= DEINE AUFGABEN =
[A] Gib aus dem Text über die Kellerkiste 2014 den Abschnitt wortgetreu wieder, der mit den Worten „Gestartet sind wir“ anfängt und nach „Hubacker – WT96+.“ aufhört.
[B] Schreib den Text über die Verkostung der Kellerkiste 2014 nach seinem letzten Satz weiter.

= VORLIEGENDER TEXT =
___
Die Kellerkiste 2014
Begehrte Sammlerstücke sind sie, diese Kellerkisten mit den großen Lagen aus den Weinbergen der Kellers. Oft tauchen diese Kisten zu entsprechend hohen Preisen auf Auktionen auf. Seltener liest man davon, dass sie geöffnet und die Weine verkostet werden. Wir haben mit dem Öffnen und verkosten im letzten Jahr angefangen, „Ten Years after“ mit der 2013er Kellerkiste. Und so machten wir auch dieses Jahr weiter, natürlich in der D-Schänke bei meinem Freund Thomas Demske. Und da das keine kommerzielle Probe ist – die Kiste kommt jeweils aus meinem Keller – müssen wir die Weine nicht auf möglichst viele Gläser aufteilen, sondern konnten in unserer kleinen 7er Runde beliebig über längere Zeit nachverkosten.
Gestartet sind wir mit dem 2014 Hubacker. Der zeigte gleich deutlich die Stilistik des Jahres und war deutlich straffer und trockener als der 2013er im letzten Jahr. Großartig die Struktur, sehr gut und auch etwas fordernd die Säure, präzise die Frucht, gewaltig das Potential, und trotzdem war da schon ein ganz feiner, erster Schmelz. Machte schon verdammt viel Spaß, dieser wie alle Weine etwa 2 Stunden vorher geöffnete Hubacker – WT96+.
Fein, elegant, verspielt zeigte sich das vor allem auch in der Frucht – feine Mirabelle – noch sehr zurückhaltende 2014 Kirchspiel mit sehr feiner Kräuternote und hellem Tabak – WT95+.
Mit Eleganz pur kam die perfekt balancierte, aber immer noch so blutjunge 2014 Abtserde ins Glas. Die war so unglaublich stimmig, dazu mit enormem Tiefgang und blieb sehr lang am Gaumen. Die Abtserde ist eigentlich mein Lieblingswein, und hier scheint sich auch wieder etwas ganz Großes zu entwicken – WT97+.
___
= BEREITGESTELLTES MATERIAL =

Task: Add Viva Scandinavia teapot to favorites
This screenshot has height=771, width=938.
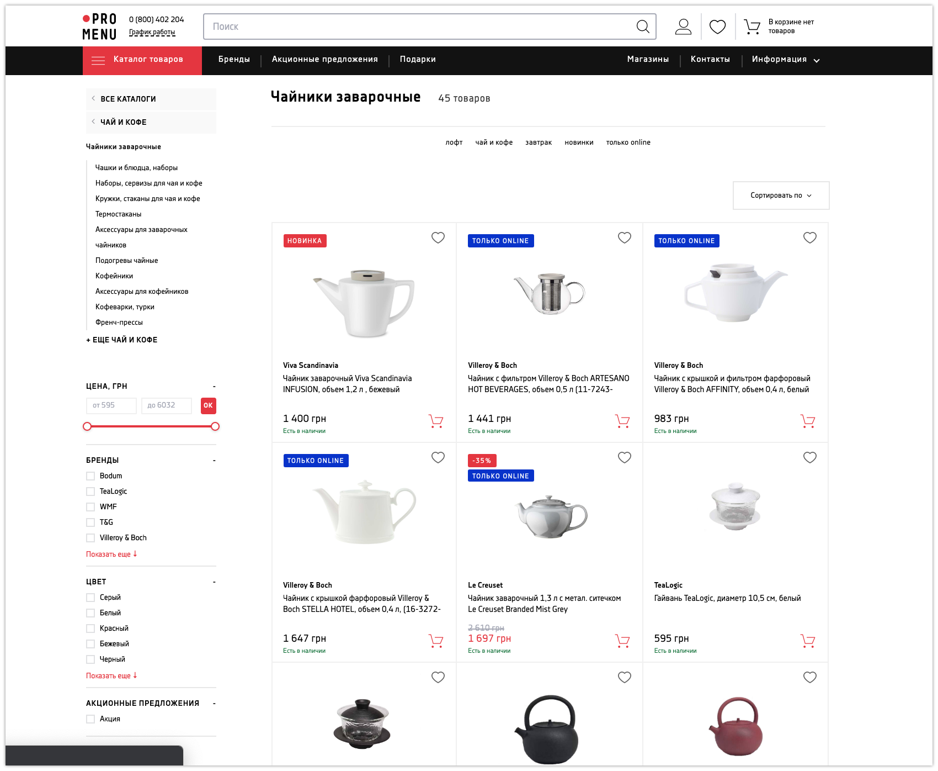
___
= ANTWORTEN =
[A]
Gestartet sind wir mit dem 2014 Hubacker. Der zeigte gleich deutlich die Stilistik des Jahres und war deutlich straffer und trockener als der 2013er im letzten Jahr. Großartig die Struktur, sehr gut und auch etwas fordernd die Säure, präzise die Frucht, gewaltig das Potential, und trotzdem war da schon ein ganz feiner, erster Schmelz. Machte schon verdammt viel Spaß, dieser wie alle Weine etwa 2 Stunden vorher geöffnete Hubacker – WT96+.

[B]
Lange kann man darüber diskutieren, ob solche jungen Weine dekantiert gehören. Der liebe Oliver Speh, ein Meister seines Fachs, hatte nach kurzem Schnelldurchgang beim Öffnen entschieden, die ersten drei Wein nur zu öffnen, die anderen vier kamen in die Karaffe. Dem 2014 Morstein hatte das wohl sehr gutgetan. Das war einfach die Kraft und die Herrlichkeit. Der knallte mit irrer Dichte förmlich am Gaumen und wirkte mit enormer Pracht und Fülle wie ein Batard Montrachet aus Rheinhessen. Wirkte dabei scheinbar reif, wird aber noch zulegen und war bei aller fruchtigen Fülle nicht fett, sondern das, was man bei einem Steak perfekt marmoriert nennt. Zum jetzt und hier trinken war das der Wein des Abends - WT98+.
Etwas spitz und sehr zitrisch wirkte vor allem zu Anfang zu Anfang der 2014 Pettenthal, so eine Art großer Chablis vom Roten Hang. Sehr fein und geradezu filigran, packte trotzdem am Gaumen zu und biss richtig mit der irre jungen Mördersäure und wirkte wie frisch abgefüllt. Und hier zeigte sich jetzt wieder der Vorteil des Nachverkostens. Mit Luft und Wärme wandelte sich Zitrus zu Mandarine, dazu kam etwas Exotik – WT97+.
Und damit wären wir wieder beim Dekantieren. Direkt nach dem Entkorken war der 2014 Hipping der absolute Favorit im Schnelldurchgang. Jetzt zeigte der Hipping eine irre, fruchtige Fülle mit toller Struktur, dazu eine unglaubliche Kraft und Länge, zeigte aber mit der Zeit auch eine vermeintliche Reife und intensive Fruchtsüße – WT97+. Ist doch einfach schön, wenn man auf diesem verdammt hohen Niveau noch etwas jammern kann, oder?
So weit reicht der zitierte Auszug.